━━ TEXTO PROPORCIONADO

Los rebeldes sirios esperan una intervención militar internacional como en Libia

Mariela Rubio
Manifestantes con una pancarta que dice: “Serguéi Lavrov, ministro de Exteriores de Rusia, no eres bienvenido”, el martes en Damasco.
Manifestantes con una pancarta que dice: “Serguéi Lavrov, ministro de Exteriores de Rusia, no eres bienvenido”, el martes en Damasco. HANDOUT (REUTERS)

“Yalla irhal ya Bachar” (es hora de que se vaya Bachar). La pintada, de color rojo sangre, nos avisa de que ya estamos en Saqba, un suburbio de 20.000 habitantes a cinco kilómetros del centro de Damasco. Hasta la semana pasada se encontraba en poder del Ejército Libre de Siria, un conglomerado de desertores y voluntarios de origen diverso que se ha levantado en armas (escasas) contra el régimen que gobierna Siria desde hace 40 años. Un reducto insurgente desde el cual, en un día claro, se divisa sin dificultad el palacio del autócrata.

━━━━

• [TAREA SOLICITADA] Prosigue la crónica sobre los rebeldes sirios en Saqba a partir de su última oración.

━━ EXTRACTOS DE DATOS

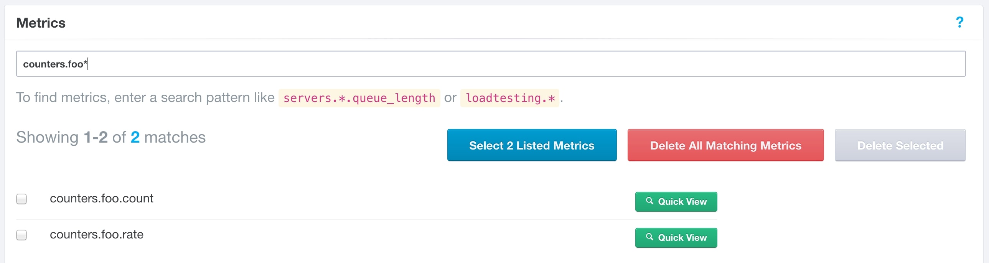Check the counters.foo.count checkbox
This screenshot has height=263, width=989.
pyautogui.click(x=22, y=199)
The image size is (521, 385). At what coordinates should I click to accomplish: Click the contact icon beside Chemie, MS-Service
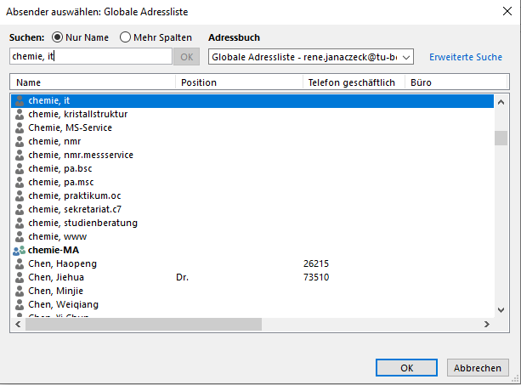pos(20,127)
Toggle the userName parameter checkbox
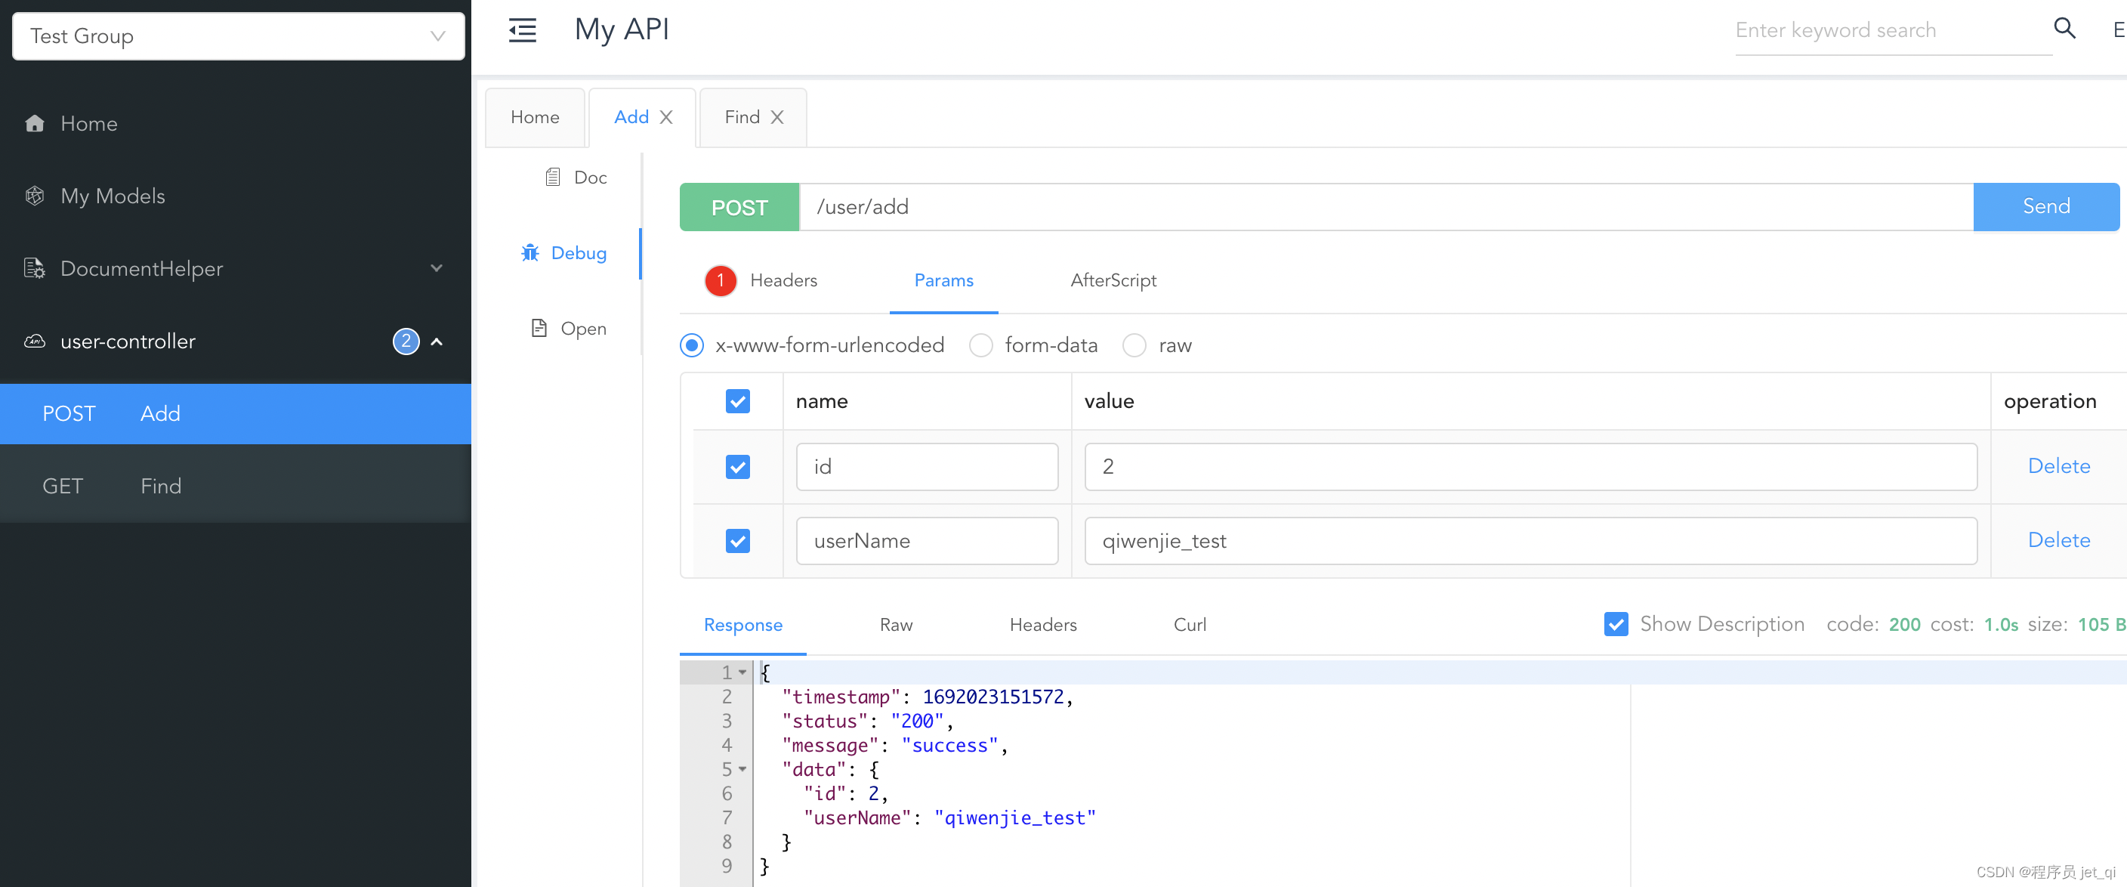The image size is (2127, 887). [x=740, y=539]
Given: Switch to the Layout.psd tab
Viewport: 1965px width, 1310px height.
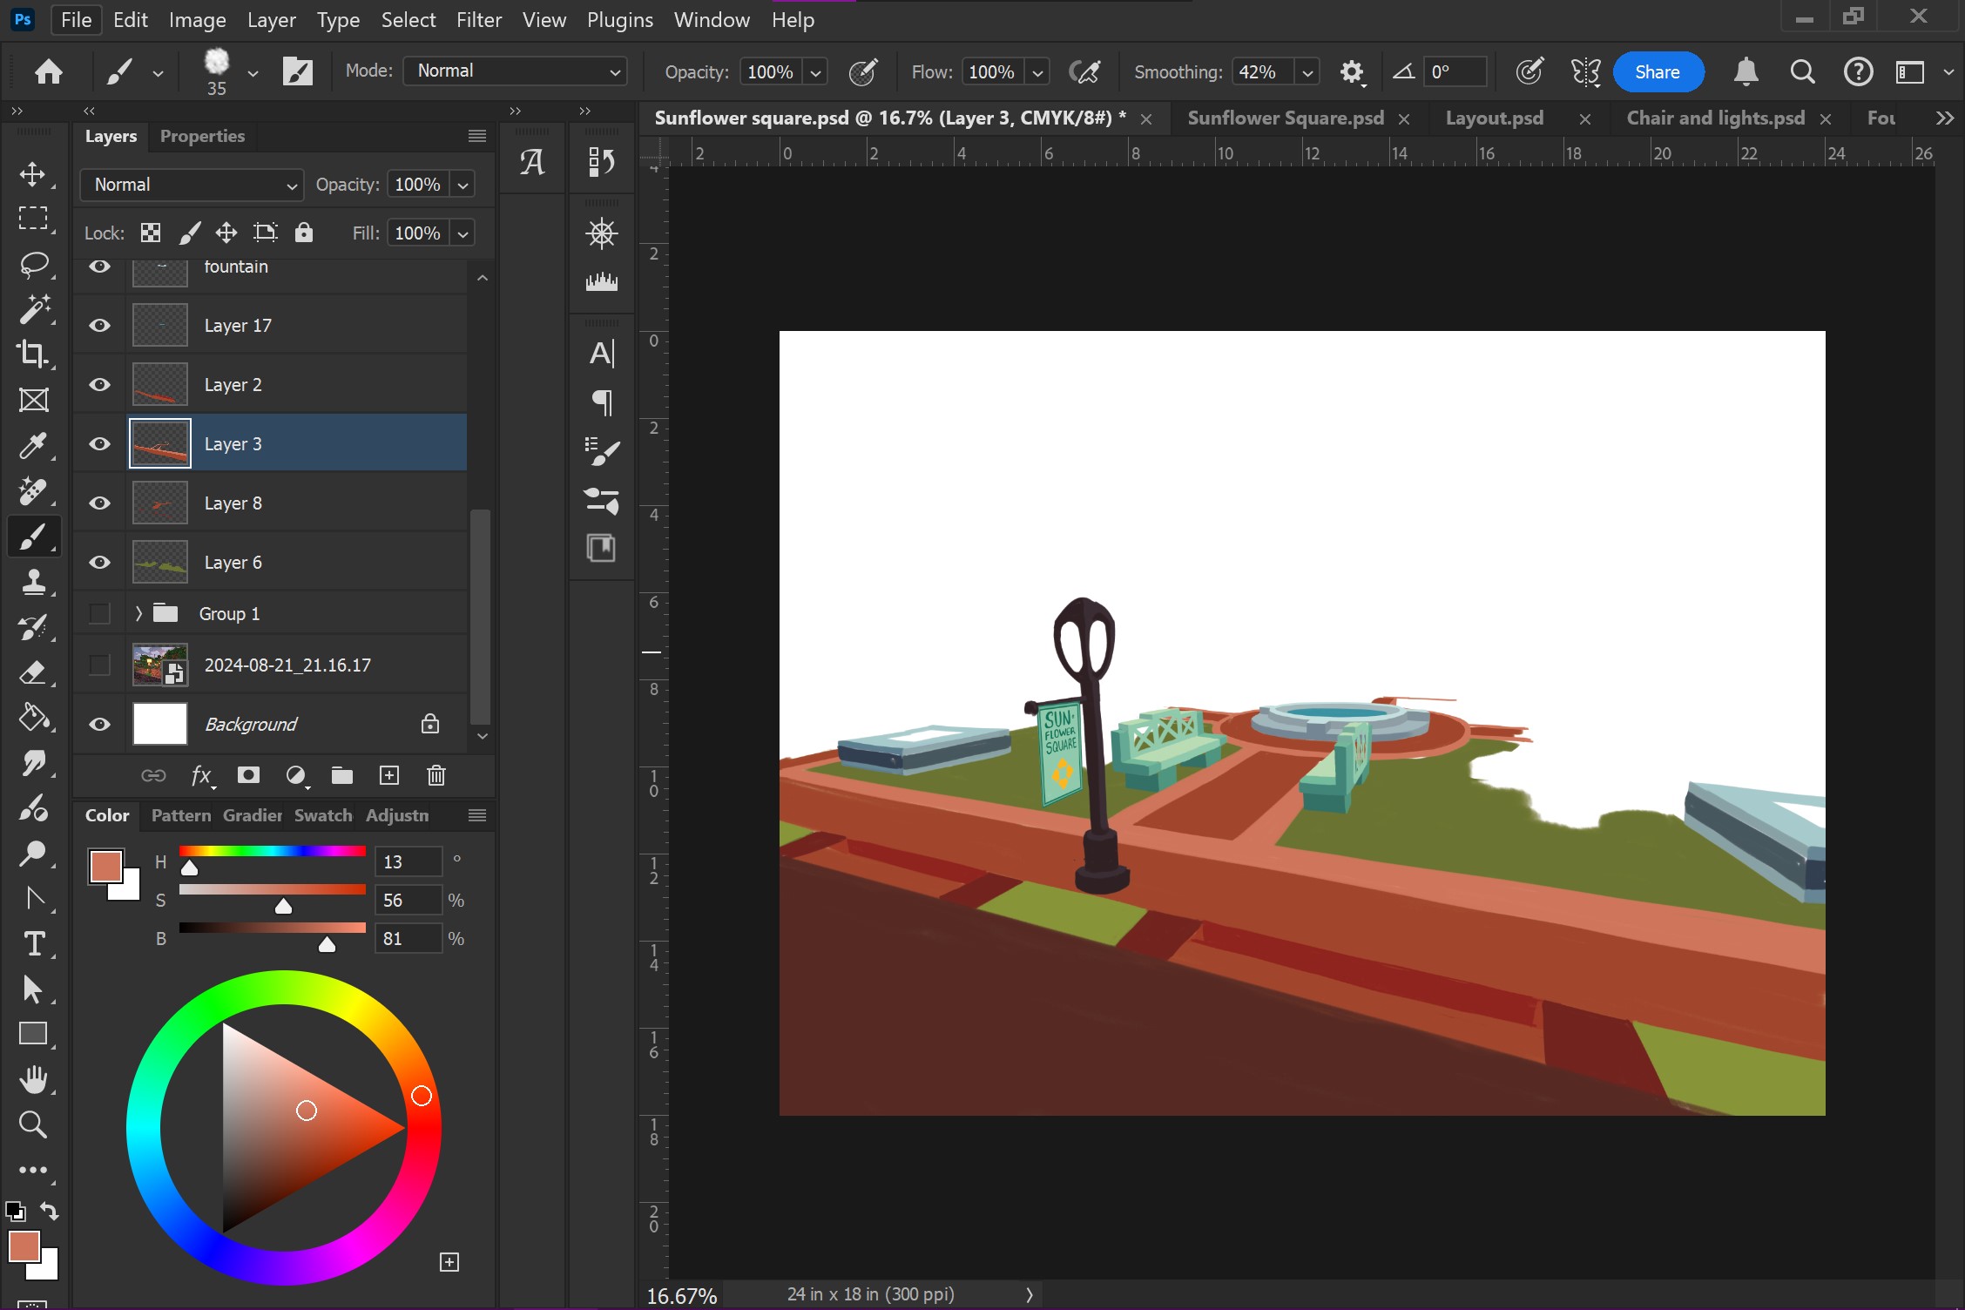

━━━━

• [RESPUESTA]
El control de este barrio a las afueras de la capital es uno de los hitos más notables de los rebeldes sirios —entre 10.000 y 30.000, según fuentes diplomáticas occidentales—, que esgrimen orgullosos sus AK-47 mientras gritan: “¡Y solo con esto, Asad! Con esto y con la ayuda de Dios”. Aparentemente, solo disponen de sus fusiles de asalto para enfrentarse a los carros de combate y la artillería de una de las maquinarias bélicas mejor engrasadas de Oriente Próximo.

Sin quitar ojo a sus Kaláshnikov, una veintena de milicianos hace guardia en el primer check point a la entrada del barrio. Unos llevan uniforme, otros van en vaqueros, pero todos completamente embozados; cubiertos con pañuelos y pasamontañas. Un atuendo que también les ayuda a combatir el intenso frío, porque aquí no hay garitas como en los puestos de control del régimen. Tampoco hay ninguna barrera física; los milicianos saben que, llegado el caso, ellos serán la barrera.

Ni sombra de la estricta formación que exhiben las fuerzas del régimen. Los rebeldes descansan aparentemente relajados sobre un muro agujereado por la artillería de Bachar el Asad en una de sus incursiones. Se incorporan al vernos llegar. Es jueves 26 de enero y el Ejército Libre de Siria nos abre las puertas de Saqba. Entramos en zona liberada.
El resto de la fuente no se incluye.